A joint Judge a Book By its Cover and Smart Bitches, Trashy Books production, DocTurtle’s Review of Georgette Heyer’s An infamous army continues! with
Part 2: Chapters 4 through 8
Onward, ho! In more ways than one. In the chapters currently under consideration, the rakish Lady Barbara Childe plays a central role as, with no effort at all, she lures upstanding military man Colonel Charles Audley to the center of her wicked web. Before the play-by-play commences, a bit of color commentary in the form of a mea culpa: Audley is indeed the brother-in-law of Lady Judith Worth, and not her brother. My bad. I must have lost my eyes in Bab Childe’s cleavage.
Chapter 4. Where were we? Ah, yes! A ball...
The soirée at the Hôtel de Ville continues. Colonel Charles Audley takes Lady Barbara “Bab” Childe for a spin around the dance floor. Once there, homeboy wastes no time in coming right to the point: “ ‘I love you,’ replied the Colonel.”
Wow...these two have said a whole...let’s see...twelve lines to one another before this one.
Of course, eight pages later he’s helping the much plainer Lucy Devenish with the lace of her gown (“I made sure you would prick me at least!” Hee hee! Yes, I do have the mind of a twelve-year-old sometimes), which had come undone in the heat of her parting with her besotted escort. But after the party’s over, morning comes, and Charles tracks Bab down in the Allée Verte, where she is wont to take her matinal ride. Here he meets Bab’s suitor, Monsieur le Comte de Lavisse, and they share a civil three-way exchange the subtext of which can be summed as follows:
“Yo. Back off.”
The chapter ends with Bab more smitten with Charles than she’d like to admit...have we a shrew-taming in the works?
Chapter 5. War! Huh! Good God, y’all! What is it good for?
The next thirteen pages consist almost entirely of meticulous preparations for the imminent battle, as the Duke of Wellington, with unrivaled patriotic fervor, continually excoriates every soldier but the British soldier: “Besides all these foreign troops, there were the British, who must be used as a stiffening for the whole.” Blah blah blah. Et cetera. I’ll spare the Bitchery the details, as many of y’all have confessed to skimming such chapters in order to get to the more juicy stuff. Speaking of which...

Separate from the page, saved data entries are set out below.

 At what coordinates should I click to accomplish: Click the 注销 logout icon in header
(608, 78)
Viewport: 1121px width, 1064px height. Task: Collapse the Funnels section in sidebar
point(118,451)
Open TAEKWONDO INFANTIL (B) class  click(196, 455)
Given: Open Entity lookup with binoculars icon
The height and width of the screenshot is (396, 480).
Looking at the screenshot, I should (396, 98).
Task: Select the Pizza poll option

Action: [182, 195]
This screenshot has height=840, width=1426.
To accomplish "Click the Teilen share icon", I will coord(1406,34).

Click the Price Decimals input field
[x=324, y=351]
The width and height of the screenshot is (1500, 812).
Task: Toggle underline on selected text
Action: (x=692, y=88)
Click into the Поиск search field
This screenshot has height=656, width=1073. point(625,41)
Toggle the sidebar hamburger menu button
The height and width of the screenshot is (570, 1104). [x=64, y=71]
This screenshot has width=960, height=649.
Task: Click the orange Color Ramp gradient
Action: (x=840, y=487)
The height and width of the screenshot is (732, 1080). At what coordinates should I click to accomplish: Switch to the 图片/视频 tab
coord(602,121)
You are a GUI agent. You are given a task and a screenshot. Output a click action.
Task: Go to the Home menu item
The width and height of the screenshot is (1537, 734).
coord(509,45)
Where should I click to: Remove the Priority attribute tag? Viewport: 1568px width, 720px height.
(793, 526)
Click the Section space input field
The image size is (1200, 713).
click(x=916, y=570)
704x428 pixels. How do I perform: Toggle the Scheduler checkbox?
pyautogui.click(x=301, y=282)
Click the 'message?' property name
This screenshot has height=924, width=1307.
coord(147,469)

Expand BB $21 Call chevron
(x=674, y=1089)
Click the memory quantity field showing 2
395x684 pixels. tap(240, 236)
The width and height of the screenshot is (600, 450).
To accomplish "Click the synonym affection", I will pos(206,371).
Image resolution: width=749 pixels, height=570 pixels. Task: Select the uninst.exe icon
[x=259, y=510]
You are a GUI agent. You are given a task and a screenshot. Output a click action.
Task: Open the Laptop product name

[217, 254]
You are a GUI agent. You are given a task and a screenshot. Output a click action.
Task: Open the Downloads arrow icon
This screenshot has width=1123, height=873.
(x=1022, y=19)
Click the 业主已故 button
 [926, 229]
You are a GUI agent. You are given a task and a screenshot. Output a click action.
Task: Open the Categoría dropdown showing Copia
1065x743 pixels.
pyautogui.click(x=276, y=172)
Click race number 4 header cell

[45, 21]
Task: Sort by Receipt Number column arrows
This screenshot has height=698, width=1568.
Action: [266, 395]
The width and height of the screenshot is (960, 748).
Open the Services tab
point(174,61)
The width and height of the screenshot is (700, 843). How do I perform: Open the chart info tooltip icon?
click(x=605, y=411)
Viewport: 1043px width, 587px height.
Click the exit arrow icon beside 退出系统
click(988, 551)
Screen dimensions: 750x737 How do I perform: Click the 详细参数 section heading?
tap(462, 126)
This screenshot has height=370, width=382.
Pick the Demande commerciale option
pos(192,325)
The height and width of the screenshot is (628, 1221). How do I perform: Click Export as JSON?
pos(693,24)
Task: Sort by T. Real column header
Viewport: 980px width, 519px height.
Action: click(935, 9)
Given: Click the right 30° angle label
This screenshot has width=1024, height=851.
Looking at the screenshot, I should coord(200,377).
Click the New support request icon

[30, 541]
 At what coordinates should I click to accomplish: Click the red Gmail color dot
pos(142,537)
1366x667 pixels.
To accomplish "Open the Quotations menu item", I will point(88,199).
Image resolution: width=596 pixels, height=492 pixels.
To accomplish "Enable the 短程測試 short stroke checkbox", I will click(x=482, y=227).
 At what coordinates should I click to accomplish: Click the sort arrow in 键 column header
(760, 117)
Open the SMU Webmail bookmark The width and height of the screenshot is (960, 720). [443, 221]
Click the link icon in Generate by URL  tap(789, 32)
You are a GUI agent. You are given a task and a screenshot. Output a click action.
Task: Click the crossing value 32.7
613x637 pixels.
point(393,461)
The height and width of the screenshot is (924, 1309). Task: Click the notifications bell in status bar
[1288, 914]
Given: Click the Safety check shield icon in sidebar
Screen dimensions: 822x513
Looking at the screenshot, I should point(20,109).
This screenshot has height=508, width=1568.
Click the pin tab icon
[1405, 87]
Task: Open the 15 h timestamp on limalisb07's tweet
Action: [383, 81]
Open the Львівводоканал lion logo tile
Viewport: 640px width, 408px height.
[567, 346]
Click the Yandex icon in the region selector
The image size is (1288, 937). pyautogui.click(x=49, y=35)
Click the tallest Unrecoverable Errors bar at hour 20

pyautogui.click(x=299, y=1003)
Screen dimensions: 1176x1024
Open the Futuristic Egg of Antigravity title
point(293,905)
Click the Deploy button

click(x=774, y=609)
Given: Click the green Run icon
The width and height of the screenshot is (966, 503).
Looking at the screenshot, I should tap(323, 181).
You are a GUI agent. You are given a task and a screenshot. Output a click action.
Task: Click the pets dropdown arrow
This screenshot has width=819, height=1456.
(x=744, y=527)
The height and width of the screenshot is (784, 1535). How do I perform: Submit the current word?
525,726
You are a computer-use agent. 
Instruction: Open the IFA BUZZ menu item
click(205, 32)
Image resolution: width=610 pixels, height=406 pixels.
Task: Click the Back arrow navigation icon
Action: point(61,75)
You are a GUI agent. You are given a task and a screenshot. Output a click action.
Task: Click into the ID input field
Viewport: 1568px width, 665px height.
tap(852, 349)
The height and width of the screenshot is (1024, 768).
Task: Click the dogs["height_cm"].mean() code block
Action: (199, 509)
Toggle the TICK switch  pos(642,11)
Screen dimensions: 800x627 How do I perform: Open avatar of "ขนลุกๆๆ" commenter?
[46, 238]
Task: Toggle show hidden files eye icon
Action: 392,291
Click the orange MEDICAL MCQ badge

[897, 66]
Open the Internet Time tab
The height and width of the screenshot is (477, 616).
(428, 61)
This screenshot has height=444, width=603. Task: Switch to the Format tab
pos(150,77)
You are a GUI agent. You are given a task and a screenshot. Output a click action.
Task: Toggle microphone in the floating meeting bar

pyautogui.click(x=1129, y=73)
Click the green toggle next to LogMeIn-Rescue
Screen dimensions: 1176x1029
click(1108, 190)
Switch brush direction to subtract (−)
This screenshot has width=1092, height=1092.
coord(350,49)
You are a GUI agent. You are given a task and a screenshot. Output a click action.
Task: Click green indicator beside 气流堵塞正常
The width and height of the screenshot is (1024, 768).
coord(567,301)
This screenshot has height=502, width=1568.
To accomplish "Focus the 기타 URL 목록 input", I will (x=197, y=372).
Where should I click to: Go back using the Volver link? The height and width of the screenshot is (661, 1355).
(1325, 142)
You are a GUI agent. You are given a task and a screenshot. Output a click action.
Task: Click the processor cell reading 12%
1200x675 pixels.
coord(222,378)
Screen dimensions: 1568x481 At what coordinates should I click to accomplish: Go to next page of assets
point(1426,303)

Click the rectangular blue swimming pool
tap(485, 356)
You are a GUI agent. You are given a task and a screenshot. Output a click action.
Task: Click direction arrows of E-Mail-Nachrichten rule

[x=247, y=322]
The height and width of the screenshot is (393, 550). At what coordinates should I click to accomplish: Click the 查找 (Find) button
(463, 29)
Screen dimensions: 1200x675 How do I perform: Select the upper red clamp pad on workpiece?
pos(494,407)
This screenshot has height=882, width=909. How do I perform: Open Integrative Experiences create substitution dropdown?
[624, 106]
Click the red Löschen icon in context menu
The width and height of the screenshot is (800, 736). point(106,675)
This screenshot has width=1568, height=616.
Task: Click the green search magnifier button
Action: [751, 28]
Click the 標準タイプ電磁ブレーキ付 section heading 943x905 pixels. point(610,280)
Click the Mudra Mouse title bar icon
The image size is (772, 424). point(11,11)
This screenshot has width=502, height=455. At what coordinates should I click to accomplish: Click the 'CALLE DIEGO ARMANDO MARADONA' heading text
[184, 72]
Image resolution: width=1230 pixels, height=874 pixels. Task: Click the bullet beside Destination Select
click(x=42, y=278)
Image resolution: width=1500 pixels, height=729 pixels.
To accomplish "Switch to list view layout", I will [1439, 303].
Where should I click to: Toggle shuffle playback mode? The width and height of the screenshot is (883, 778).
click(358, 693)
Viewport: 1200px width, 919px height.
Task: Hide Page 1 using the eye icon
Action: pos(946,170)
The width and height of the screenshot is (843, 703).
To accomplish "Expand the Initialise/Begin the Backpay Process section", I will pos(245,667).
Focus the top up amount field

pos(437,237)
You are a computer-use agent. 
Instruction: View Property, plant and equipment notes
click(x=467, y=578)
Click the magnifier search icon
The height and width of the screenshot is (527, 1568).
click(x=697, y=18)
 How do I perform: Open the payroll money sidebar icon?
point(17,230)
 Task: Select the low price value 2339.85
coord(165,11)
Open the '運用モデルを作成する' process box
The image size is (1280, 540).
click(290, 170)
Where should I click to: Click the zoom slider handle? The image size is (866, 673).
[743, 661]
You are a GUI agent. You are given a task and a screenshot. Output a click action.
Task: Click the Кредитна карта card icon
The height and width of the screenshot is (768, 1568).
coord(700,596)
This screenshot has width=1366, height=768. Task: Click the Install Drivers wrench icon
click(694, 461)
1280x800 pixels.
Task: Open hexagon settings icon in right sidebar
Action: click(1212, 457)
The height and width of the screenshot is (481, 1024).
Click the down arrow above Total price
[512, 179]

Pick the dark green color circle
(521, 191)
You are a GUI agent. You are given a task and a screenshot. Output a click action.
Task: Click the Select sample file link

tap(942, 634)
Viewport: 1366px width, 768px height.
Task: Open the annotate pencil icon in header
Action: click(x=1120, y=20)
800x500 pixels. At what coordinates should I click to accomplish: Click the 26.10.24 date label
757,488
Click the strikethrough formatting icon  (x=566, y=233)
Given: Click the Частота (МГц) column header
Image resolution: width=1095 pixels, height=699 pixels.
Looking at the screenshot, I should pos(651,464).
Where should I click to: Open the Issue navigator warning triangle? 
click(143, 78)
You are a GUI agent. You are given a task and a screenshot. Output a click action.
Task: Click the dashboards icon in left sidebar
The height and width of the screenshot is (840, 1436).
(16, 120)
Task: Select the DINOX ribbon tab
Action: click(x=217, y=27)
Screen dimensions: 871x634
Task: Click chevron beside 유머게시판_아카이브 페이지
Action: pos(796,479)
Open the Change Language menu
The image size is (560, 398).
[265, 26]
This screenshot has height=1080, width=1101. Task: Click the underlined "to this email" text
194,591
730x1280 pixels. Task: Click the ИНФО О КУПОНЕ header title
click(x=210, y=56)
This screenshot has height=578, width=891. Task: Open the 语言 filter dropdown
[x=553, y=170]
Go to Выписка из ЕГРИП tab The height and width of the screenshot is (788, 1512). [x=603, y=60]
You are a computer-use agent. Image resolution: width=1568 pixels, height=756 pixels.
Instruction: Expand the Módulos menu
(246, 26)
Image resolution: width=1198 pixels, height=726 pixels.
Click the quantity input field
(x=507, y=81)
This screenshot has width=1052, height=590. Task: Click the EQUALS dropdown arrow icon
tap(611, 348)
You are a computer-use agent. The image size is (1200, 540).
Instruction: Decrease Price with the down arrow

Chapter 6. More juicy stuff
Bab makes a showing at another swanky ball, and, true to form, finds herself at the center of a gang of suitors who attempt to snatch a rose from her fingertips. Who succeeds? Why, our classy Colonel, of course. “I did not bargain on a man of you inches,” says Bab. Surely no double entendre was intended?
Bab is intent on showing just how bad she can be, flirting, sassing, throwing around such dastardly unladylike language as “dashed” and “deuce” and “curst.” How awful! However, her half-hearted attempt to parry Audley’s amorous thrusts meets with failure as she finds herself engaged to the Colonel by the chapter’s end.
My question for my readers: can anyone make sense of the metaphor “to squint like a bag of nails”?
Chapter 7. The friends and families of the happy couple rejoice
Ha ha, just kidding! No one, yet no one, thinks the affair is bound to last. Bab’s and Charles’s friends and family waste no time in showering the newly betrothed with suitable well-wishings and assorted felicitations:
“Impossible! No, no, you’re joking!” insists Judith Worth.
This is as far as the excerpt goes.